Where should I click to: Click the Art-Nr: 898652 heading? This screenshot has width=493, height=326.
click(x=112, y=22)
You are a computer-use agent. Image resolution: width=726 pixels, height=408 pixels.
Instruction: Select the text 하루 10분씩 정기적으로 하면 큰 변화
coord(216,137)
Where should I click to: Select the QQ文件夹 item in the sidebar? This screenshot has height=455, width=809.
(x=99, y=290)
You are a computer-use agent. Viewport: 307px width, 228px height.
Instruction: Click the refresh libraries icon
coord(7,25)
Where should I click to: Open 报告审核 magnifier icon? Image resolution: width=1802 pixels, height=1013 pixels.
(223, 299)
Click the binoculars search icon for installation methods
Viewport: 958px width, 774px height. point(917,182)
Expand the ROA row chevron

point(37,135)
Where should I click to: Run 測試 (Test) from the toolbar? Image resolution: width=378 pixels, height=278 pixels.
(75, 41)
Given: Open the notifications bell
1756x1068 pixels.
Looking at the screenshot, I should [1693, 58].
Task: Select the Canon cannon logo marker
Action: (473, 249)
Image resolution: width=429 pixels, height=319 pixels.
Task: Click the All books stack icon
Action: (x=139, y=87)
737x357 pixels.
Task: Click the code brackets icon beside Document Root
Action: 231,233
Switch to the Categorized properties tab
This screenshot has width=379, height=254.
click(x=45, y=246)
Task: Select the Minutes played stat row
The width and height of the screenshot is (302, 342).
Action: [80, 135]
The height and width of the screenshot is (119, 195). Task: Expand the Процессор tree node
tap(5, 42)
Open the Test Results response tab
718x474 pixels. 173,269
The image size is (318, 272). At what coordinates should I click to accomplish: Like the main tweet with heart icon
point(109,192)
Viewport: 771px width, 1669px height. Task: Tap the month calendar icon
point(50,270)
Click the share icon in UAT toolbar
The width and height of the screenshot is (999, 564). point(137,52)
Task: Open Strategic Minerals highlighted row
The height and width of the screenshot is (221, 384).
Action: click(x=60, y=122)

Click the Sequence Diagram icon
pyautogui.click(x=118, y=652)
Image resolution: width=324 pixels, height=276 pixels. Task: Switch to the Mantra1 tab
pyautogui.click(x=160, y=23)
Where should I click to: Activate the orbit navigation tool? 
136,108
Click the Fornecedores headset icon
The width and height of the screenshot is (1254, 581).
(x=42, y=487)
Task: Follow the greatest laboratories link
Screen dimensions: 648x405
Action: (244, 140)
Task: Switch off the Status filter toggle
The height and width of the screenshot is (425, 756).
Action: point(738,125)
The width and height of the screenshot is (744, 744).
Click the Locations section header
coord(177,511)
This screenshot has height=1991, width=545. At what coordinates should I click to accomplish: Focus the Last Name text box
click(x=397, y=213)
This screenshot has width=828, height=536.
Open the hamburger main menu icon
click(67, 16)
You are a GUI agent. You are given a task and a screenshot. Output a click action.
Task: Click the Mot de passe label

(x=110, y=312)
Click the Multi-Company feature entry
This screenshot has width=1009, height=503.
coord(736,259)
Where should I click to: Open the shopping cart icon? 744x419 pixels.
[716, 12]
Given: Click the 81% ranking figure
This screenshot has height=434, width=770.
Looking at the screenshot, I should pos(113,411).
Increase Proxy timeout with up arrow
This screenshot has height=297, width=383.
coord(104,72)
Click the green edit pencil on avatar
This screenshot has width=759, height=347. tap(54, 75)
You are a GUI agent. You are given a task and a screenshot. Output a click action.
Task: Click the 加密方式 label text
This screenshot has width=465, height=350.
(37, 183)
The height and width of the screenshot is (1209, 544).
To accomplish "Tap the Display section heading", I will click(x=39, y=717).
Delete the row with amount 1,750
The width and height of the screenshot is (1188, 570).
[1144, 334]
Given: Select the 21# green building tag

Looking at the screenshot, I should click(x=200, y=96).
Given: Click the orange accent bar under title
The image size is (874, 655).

* * *

• **Stated task**: Repeat all of the records above, line for line, with no changes.

• **Output**:
Where should I click to: Click the Art-Nr: 898652 heading? This screenshot has width=493, height=326.
click(x=112, y=22)
You are a computer-use agent. Image resolution: width=726 pixels, height=408 pixels.
Instruction: Select the text 하루 10분씩 정기적으로 하면 큰 변화
coord(216,137)
Where should I click to: Select the QQ文件夹 item in the sidebar? This screenshot has height=455, width=809.
(x=99, y=290)
You are a computer-use agent. Viewport: 307px width, 228px height.
Instruction: Click the refresh libraries icon
coord(7,25)
Where should I click to: Open 报告审核 magnifier icon? Image resolution: width=1802 pixels, height=1013 pixels.
(223, 299)
Click the binoculars search icon for installation methods
Viewport: 958px width, 774px height. point(917,182)
Expand the ROA row chevron

point(37,135)
Where should I click to: Run 測試 (Test) from the toolbar? Image resolution: width=378 pixels, height=278 pixels.
(75, 41)
Given: Open the notifications bell
1756x1068 pixels.
Looking at the screenshot, I should [1693, 58].
Task: Select the Canon cannon logo marker
Action: (473, 249)
Image resolution: width=429 pixels, height=319 pixels.
Task: Click the All books stack icon
Action: (x=139, y=87)
737x357 pixels.
Task: Click the code brackets icon beside Document Root
Action: 231,233
Switch to the Categorized properties tab
This screenshot has width=379, height=254.
click(x=45, y=246)
Task: Select the Minutes played stat row
The width and height of the screenshot is (302, 342).
Action: [80, 135]
The height and width of the screenshot is (119, 195). Task: Expand the Процессор tree node
tap(5, 42)
Open the Test Results response tab
718x474 pixels. 173,269
The image size is (318, 272). At what coordinates should I click to accomplish: Like the main tweet with heart icon
point(109,192)
Viewport: 771px width, 1669px height. Task: Tap the month calendar icon
point(50,270)
Click the share icon in UAT toolbar
The width and height of the screenshot is (999, 564). point(137,52)
Task: Open Strategic Minerals highlighted row
The height and width of the screenshot is (221, 384).
Action: click(x=60, y=122)

Click the Sequence Diagram icon
pyautogui.click(x=118, y=652)
Image resolution: width=324 pixels, height=276 pixels. Task: Switch to the Mantra1 tab
pyautogui.click(x=160, y=23)
Where should I click to: Activate the orbit navigation tool? 
136,108
Click the Fornecedores headset icon
The width and height of the screenshot is (1254, 581).
(x=42, y=487)
Task: Follow the greatest laboratories link
Screen dimensions: 648x405
Action: (244, 140)
Task: Switch off the Status filter toggle
The height and width of the screenshot is (425, 756).
Action: point(738,125)
The width and height of the screenshot is (744, 744).
Click the Locations section header
coord(177,511)
This screenshot has height=1991, width=545. At what coordinates should I click to accomplish: Focus the Last Name text box
click(x=397, y=213)
This screenshot has width=828, height=536.
Open the hamburger main menu icon
click(67, 16)
You are a GUI agent. You are given a task and a screenshot. Output a click action.
Task: Click the Mot de passe label

(x=110, y=312)
Click the Multi-Company feature entry
This screenshot has width=1009, height=503.
coord(736,259)
Where should I click to: Open the shopping cart icon? 744x419 pixels.
[716, 12]
Given: Click the 81% ranking figure
This screenshot has height=434, width=770.
Looking at the screenshot, I should pos(113,411).
Increase Proxy timeout with up arrow
This screenshot has height=297, width=383.
coord(104,72)
Click the green edit pencil on avatar
This screenshot has width=759, height=347. tap(54, 75)
You are a GUI agent. You are given a task and a screenshot. Output a click action.
Task: Click the 加密方式 label text
This screenshot has width=465, height=350.
(37, 183)
The height and width of the screenshot is (1209, 544).
To accomplish "Tap the Display section heading", I will click(x=39, y=717).
Delete the row with amount 1,750
The width and height of the screenshot is (1188, 570).
[1144, 334]
Given: Select the 21# green building tag

Looking at the screenshot, I should click(x=200, y=96).
Given: Click the orange accent bar under title
The image size is (874, 655).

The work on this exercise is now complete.